I was fortunate to be able to attend a conference held by the organisation Migration Policy Scotland this past week. Migration Policy Scotland is a relatively new organisation, founded by Dr Sarah Kyambi and it seeks to
‘work to improve immigration systems and enhance migration experiences through research, policy influence and inclusive engagement… [and] aim to offer principled and effective solutions to the challenges that migration may pose, while actively championing the benefits it brings.’
I was the last speaker at the event which was focussing on the experience of the changes to the immigration system over the last eighteen months or so. Being last allowed me to have the opportunity to listen to other contributors share what was happening in their sectors. It was a less than positive story with farming facing the reality of lower supply of fruit and vegetables because migrant workers were simply not opting to come or return and so there was simply no point in putting things in the ground to grow and not be picked; with hospitality and tourism taking a massive impact running at around 40,000 vacancies in Scotland meaning 60% of hotels were understaffed; with hearing that whisky is being blended in France, that salmon is being cured in Spain and so on. There seem to be critical shortages across so many sectors in the Scottish economy.
With regard to social care the Christmas Eve 2021 announcement from the Home Office which offered visa options and reduced salary thresholds amongst other measures certainly led to a period of increased activity as organisations started to begin the process of international recruitment. The thorough and fair report of the Migration Advisory Council on social care is to be commended for the progress it sought to make. But the whole process of recruiting internationally is fraught with cost, bureaucracy and burden and for small often family run SMEs working in the care sector it is well-nigh to impossible to initiate never mind to consistently implement.

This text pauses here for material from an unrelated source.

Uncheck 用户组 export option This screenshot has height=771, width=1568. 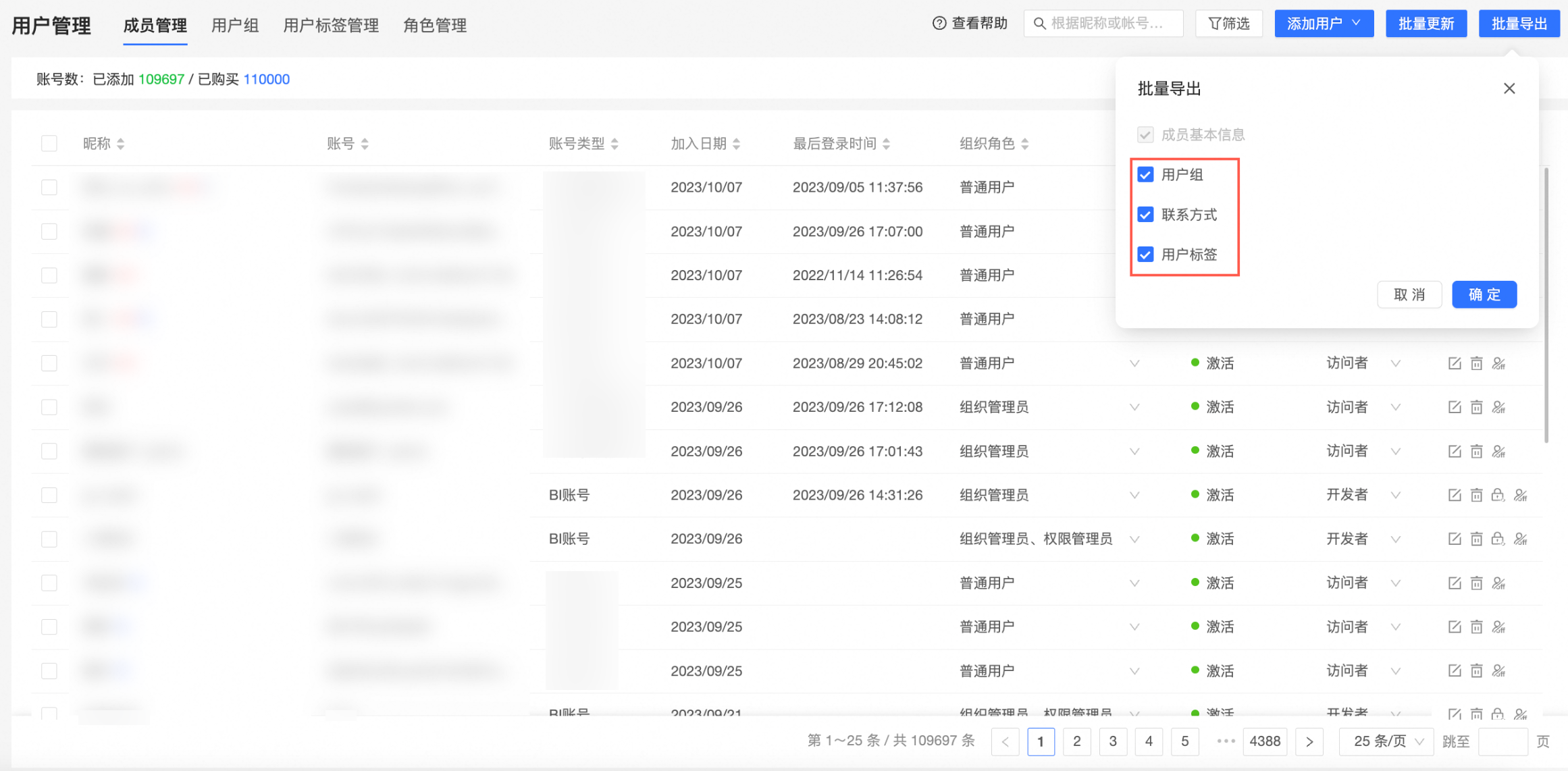(x=1145, y=175)
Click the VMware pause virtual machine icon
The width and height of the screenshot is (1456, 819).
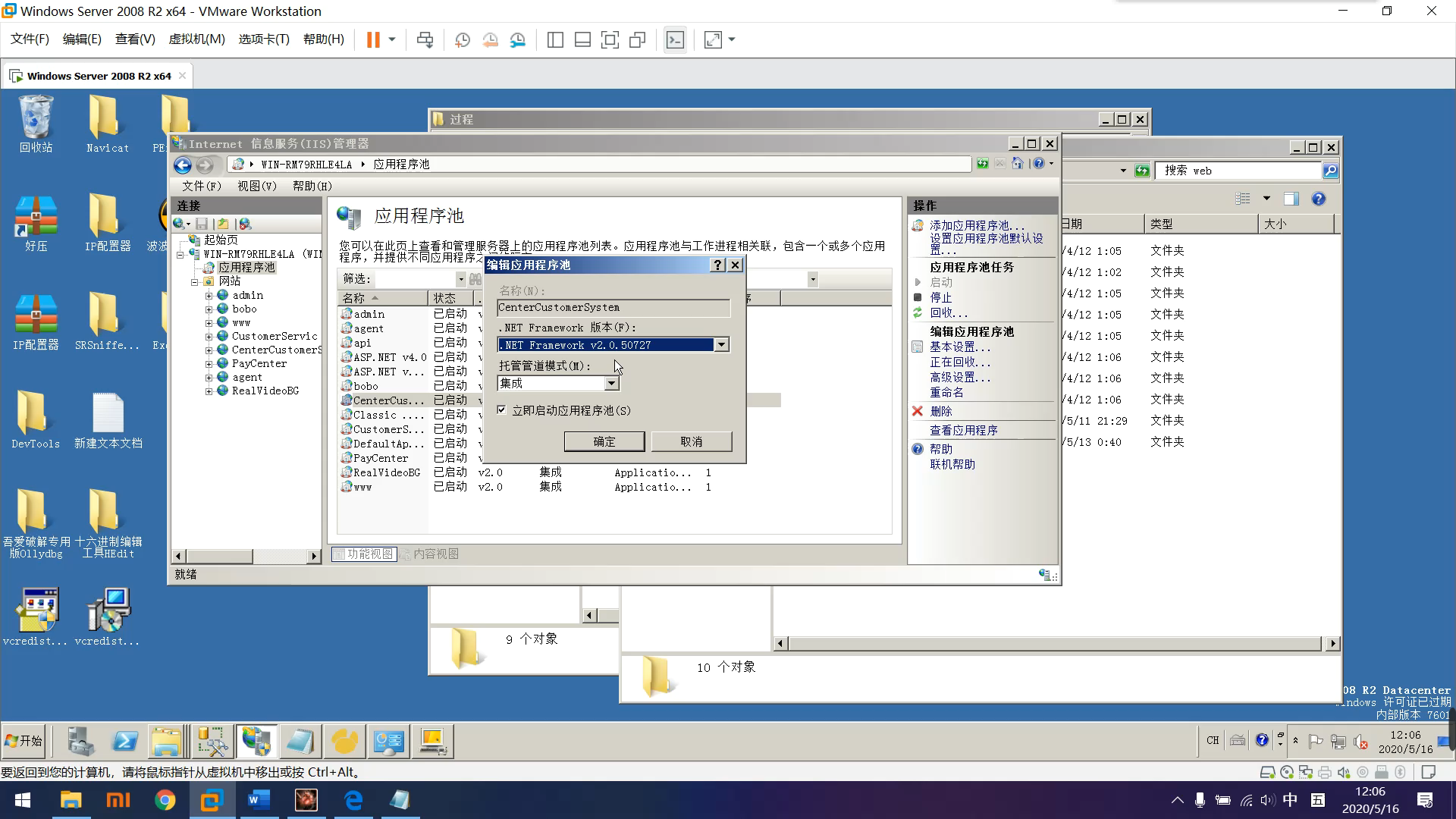[x=373, y=40]
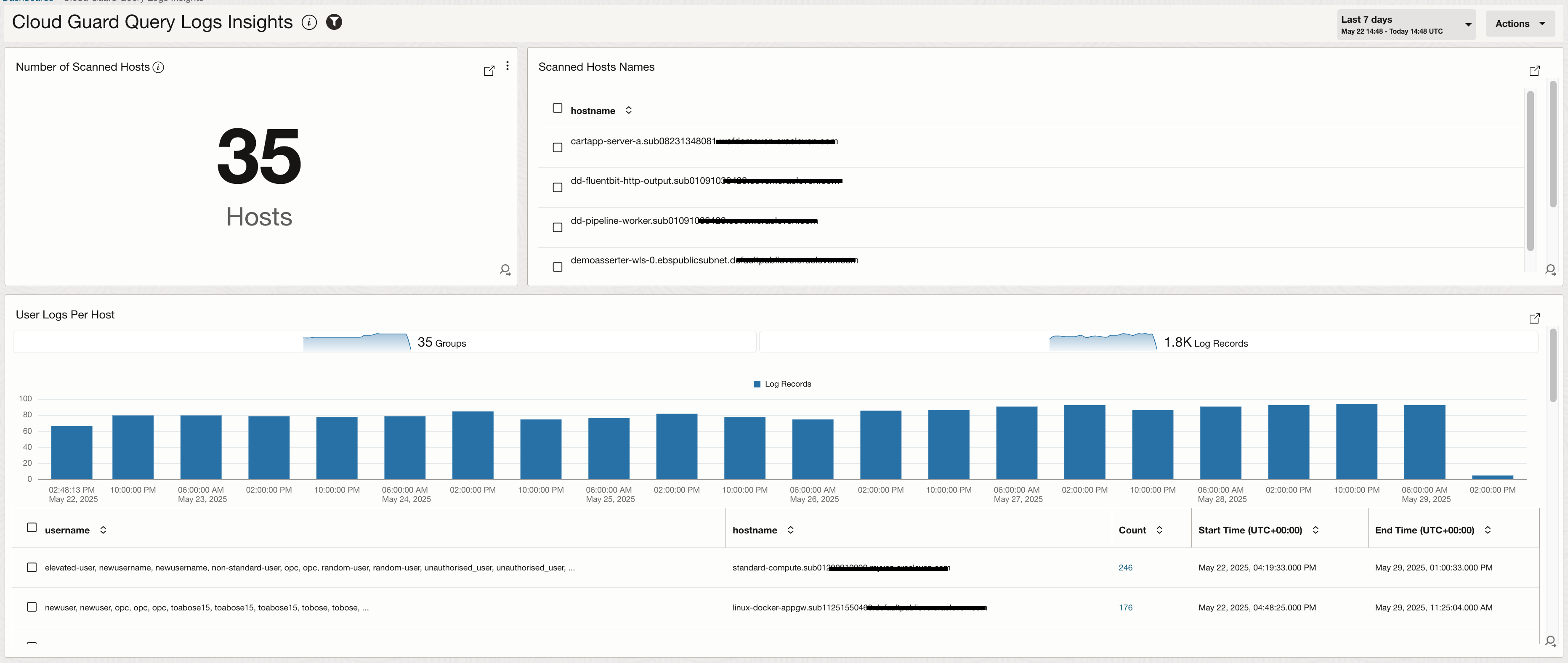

By the end of the event, I was left more convinced than ever before that what we need for Scotland and with a degree of urgency is a radical redesign of immigration policy which takes account of our unique and distinctive demography. As I stated at the event what we have now is an immigration system which is demographically delusional rather than demographically realistic.
Scotland is an ageing society and has a declining population. Sadly, as we age and live longer we are not doing so healthily and that brings a personal and societal cost to it. In addition, our population which is still active and working is older and inevitably less productive as a result of health, fitness and energy. We have also seen as a result of Covid19 an increase in the number of those described as ‘inactive’ in the labour market – that is those of working age who have either retired early or chosen not to work. As someone else has said people are thinking of the ‘life-work’ balance not the ‘work-life balance’ and deciding that doing less work is the way to achieve that.
Therefore, by simple arithmetical calculation we bluntly do not have enough people to do the jobs we need filled in order to function as a modern society.
It would appear that all that Brexit has done is to stop ‘free movement’ from Europe leading to a loss of thousands who went home never to return, and our new immigration system has broadly flipped the coin so that we are now attracting 10s of 1000s of more people coming to the UK to work from non-EU countries, primarily India. Nothing wrong with that though I suspect not what many pro-Brexiteers anticipated! We have not seen in other words anything other than a marginal difference in overall immigration numbers. More worrying still is that a huge percentage of those who do manage to get to the UK are caught in the metropolitan bubble which is London and there is a real lack of folks coming north to Scotland and elsewhere.
All of this and especially the urgent need to plug employment gaps means we need a mature migration policy not one reactive to some very xenophobic motivations. Scotland has always welcomed and cherished new Scots, and as a small nation we desperately need that influx of youth and imagination to ensure we not only sustain ourselves as a society but that we positively thrive and flourish. If we do not do something about this and relatively soon, we simply will not have enough people to care for our population as we age and that for me is not the sign of a civilised society. And just in case you are sitting there thinking we will get robots and computers to ensure longevity and care. Undeniably technology will aid us in the months and years to come as it already is, but care in essence will always remain a human task and exchange and I for one do not want a robot wiping away my tear or soothing my fear as I spend my last days and moments in life.
I am fully aware that many societies are facing the workforce crisis in care and health that we are experiencing in Scotland. I am equally aware that in the long-term migration cannot be the only response to these issues. Increasing the valuing of the role of care, recognising the centrality of its societal contribution by proper reward and remuneration, addressing gender segregation which perceives care as ‘a woman’s role’ – all these and more are critical responses but so too is a mature migration system fit for the demographic reality Scotland is experiencing.
Sadly, all the talk this last week about immigration has been dominated by an ethically empty policy using planes to remove our obligations to another place. Whilst only 7% of migrants in Scotland are refugees or asylum seekers, and a couple of days before UN World Refugee Day, I cannot help but think that the toxic negativity to those who come to our shores has helped to consolidate the failure of the UK Government to take the necessary steps to make real change happen. Social care across Scotland, like so many other sectors, urgently needs an innovative re-design of migration policy that starts from a base of human dignity and ends in a place of appropriate welcome and acceptance and with a system which is manageable, accessible and affordable for all.